Véronique Barbe gérait à domicile la garderie Les petites guernouilles. Dans une annonce publiée sur le web, elle disait avoir ouvert une garderie après avoir acquis de l'expérience comme mère de quatre enfants. « Comme je dois me faire à l'idée que 4 enfants, c'est suffisant, j'ai décidé de me gâter avec VOS enfants ! », écrivait-elle.
« Accordez-moi le privilège de passer mes journées avec le petit soleil de votre vie, et soyez assurés qu'avec moi votre enfant sera heureux comme un poisson dans l'eau... ou bien comme une "guernouille" dans sa mare ! », pouvait-on lire.
Voisins sous le choc
Dans le quartier où le drame s'est joué, près du parc Binette et de l'école secondaire des Patriotes, plusieurs citoyens sous le choc se sont rassemblés devant le périmètre érigé par les policiers.
Mathis Vincent est allé à l'école avec un des fils de Véronique Barbe.

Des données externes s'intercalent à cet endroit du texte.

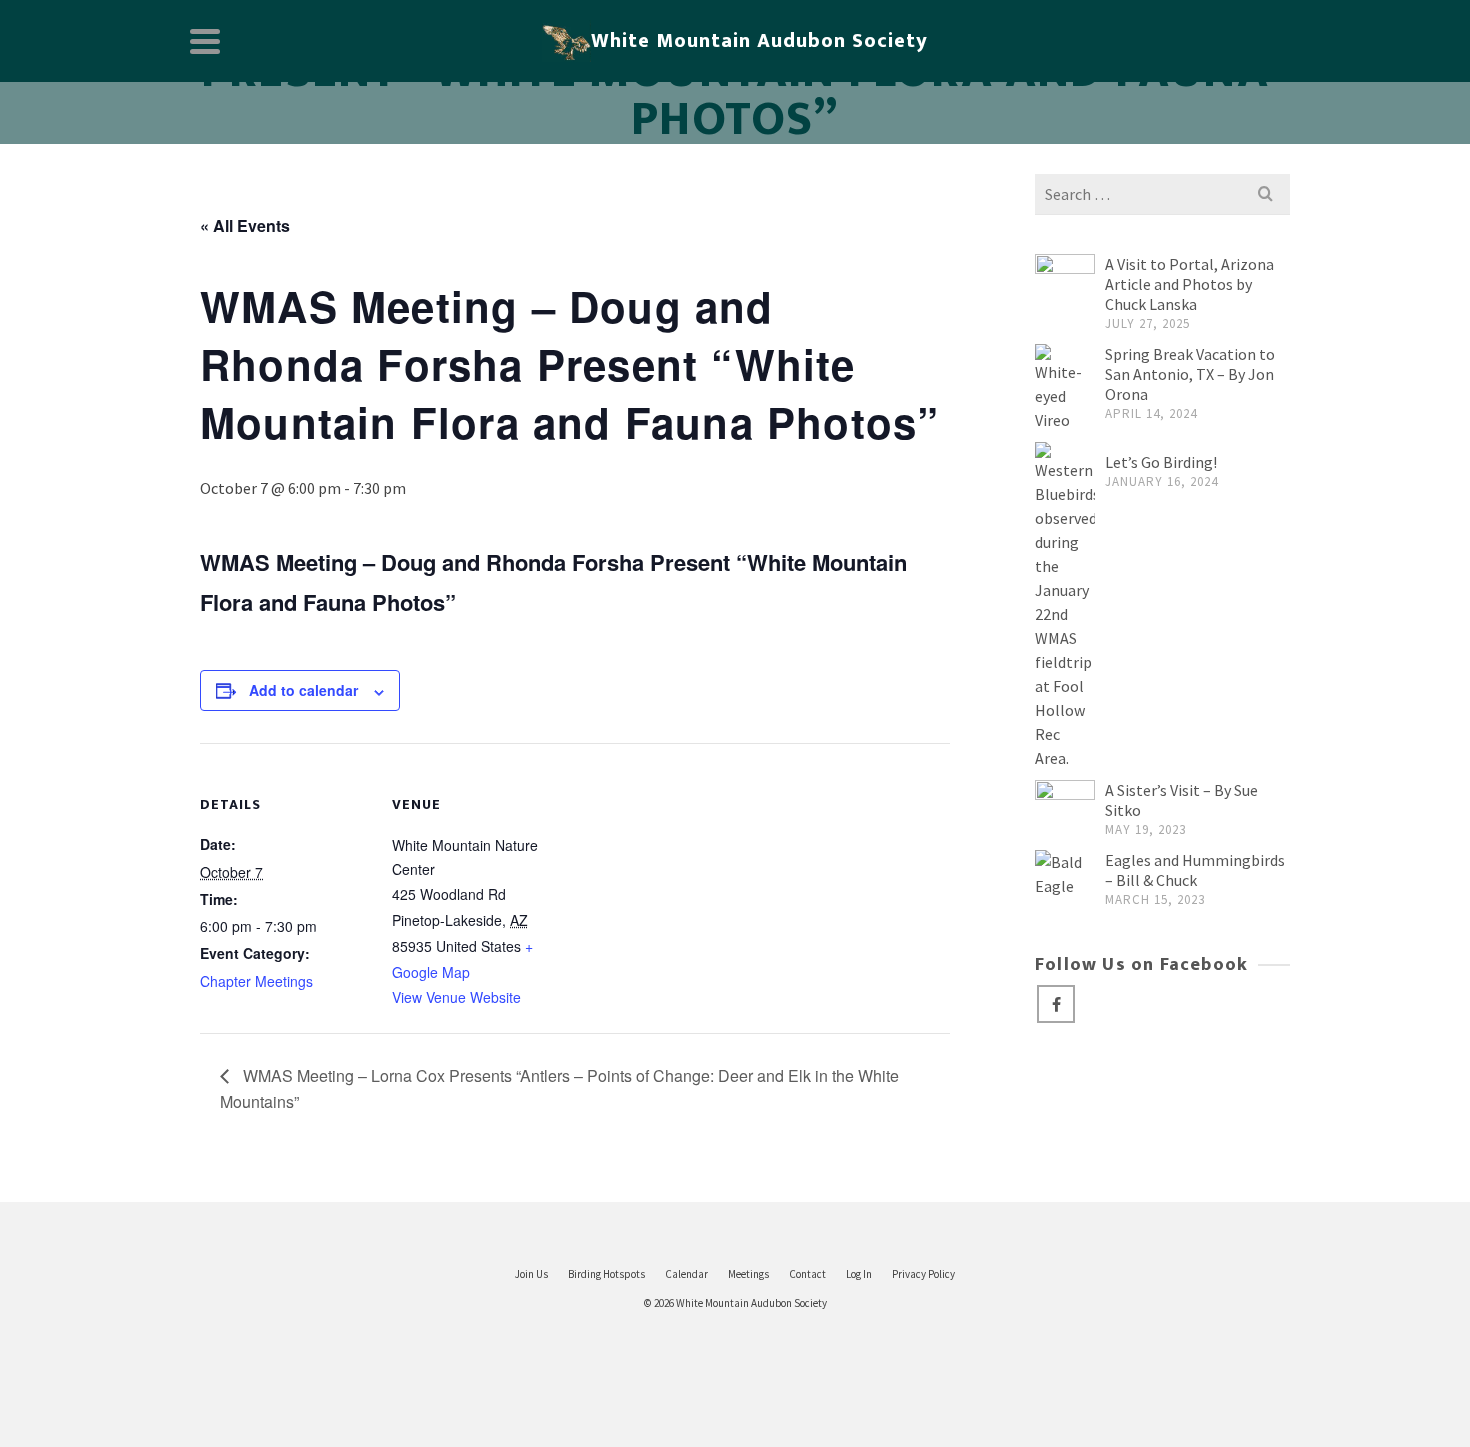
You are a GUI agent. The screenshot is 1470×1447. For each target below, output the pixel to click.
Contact (807, 1274)
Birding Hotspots (606, 1274)
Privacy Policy (923, 1274)
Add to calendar (303, 690)
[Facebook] (1056, 1004)
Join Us (531, 1274)
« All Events (245, 225)
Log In (859, 1274)
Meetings (748, 1274)
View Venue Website (456, 997)
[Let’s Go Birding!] (1065, 606)
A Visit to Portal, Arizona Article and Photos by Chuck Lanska (1189, 284)
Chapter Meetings (256, 981)
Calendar (686, 1274)
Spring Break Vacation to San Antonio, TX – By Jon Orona (1190, 374)
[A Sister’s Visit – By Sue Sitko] (1065, 810)
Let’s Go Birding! (1161, 462)
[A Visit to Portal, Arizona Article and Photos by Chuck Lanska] (1065, 284)
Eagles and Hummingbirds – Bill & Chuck (1195, 870)
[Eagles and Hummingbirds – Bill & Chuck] (1065, 874)
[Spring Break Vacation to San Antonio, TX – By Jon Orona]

Il voyait souvent la famille. « Ça m'étonne. Surtout ici où c'est très tranquille. » Même s'il ne lui parlait pas souvent, la mort de la femme lui fait mal. « Elle avait trois enfants. Il l'a tuée puis il est parti », a-t-il laissé tomber.
Valérie Millette, une étudiante qui habite tout près et qui a aussi fréquenté l'école avec un des fils de Mme Barbe, était très surprise. « J'étais au travail et en rentrant, j'ai vu les policiers qui étaient là et j'ai appris la nouvelle. Pour nous, c'est très surprenant parce que le quartier est très paisible. Mais ce sont des problèmes conjugaux qui arrivent », dit-elle.
La Sûreté du Québec doit faire le point ce matin sur cette affaire.